Background: Infection of nonhuman primates with simian immunodeficiency virus (SIV) or chimeric simian-human immunodeficiency virus (SHIV) strains is widely used to study lentiviral pathogenesis, antiviral immunity and the efficacy of AIDS vaccine candidates. SHIV challenges allow assessment of anti-HIV-1 envelope responses in primates. As such, SHIVs should mimic natural HIV-1 infection in humans and, to address the pandemic, encode HIV-1 Env components representing major viral subtypes worldwide. Results: We have developed a panel of clade C R5-tropic SHIVs based upon env of a Zambian pediatric isolate of HIV-1 clade C, the world's most prevalent HIV-1 subtype. The parental infectious proviral clone, SHIV-1157i, was rapidly passaged through five rhesus monkeys. After AIDS developed in the first animal at week 123 post-inoculation, infected blood was infused into a sixth monkey.
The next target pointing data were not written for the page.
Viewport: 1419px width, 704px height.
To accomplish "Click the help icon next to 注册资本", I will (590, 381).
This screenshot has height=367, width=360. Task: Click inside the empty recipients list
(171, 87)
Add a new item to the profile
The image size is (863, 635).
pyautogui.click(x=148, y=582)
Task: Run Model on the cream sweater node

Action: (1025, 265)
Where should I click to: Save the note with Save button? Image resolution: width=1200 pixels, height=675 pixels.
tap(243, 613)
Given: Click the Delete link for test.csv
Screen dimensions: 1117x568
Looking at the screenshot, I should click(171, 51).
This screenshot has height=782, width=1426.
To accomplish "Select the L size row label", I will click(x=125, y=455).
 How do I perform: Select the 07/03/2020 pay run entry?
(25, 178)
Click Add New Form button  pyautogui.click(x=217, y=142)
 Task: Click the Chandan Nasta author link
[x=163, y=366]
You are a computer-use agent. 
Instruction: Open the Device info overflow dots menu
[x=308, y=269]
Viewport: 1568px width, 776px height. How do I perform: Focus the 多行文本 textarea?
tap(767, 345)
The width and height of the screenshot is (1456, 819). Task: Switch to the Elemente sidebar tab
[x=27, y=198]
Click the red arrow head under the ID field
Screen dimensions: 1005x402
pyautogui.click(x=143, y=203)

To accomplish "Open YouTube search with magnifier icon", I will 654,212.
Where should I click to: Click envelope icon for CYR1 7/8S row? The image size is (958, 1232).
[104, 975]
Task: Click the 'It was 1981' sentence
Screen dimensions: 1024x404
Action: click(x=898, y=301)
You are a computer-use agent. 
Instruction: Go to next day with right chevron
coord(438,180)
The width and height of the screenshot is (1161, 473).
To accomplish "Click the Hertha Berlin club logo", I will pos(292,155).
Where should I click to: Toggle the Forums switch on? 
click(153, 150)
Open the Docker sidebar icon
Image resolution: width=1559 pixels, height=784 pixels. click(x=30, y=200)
Virus reisolated at this late stage was still exclusively R5 tropic and mucosally transmissible. Here we describe the long-term follow-up of this initial cohort of six monkeys. Two have remained non-progressors, whereas the other four gradually progressed to AIDS within 123-270 weeks post-exposure. Two progressors succumbed to opportunistic infections, including a case of SV40 encephalitis. Conclusion: These data document the disease progression induced by the first mucosally transmissible, pathogenic R5 non-clade B SHIV and suggest that SHIV-1157i-derived viruses, including the late-stage, highly replication-competent SHIV-1157ipd3N4 previously described (Song et al., 2006), display biological characteristics that mirror those of HIV-1 clade C and support their expanded use for AIDS vaccine studies in nonhuman primates.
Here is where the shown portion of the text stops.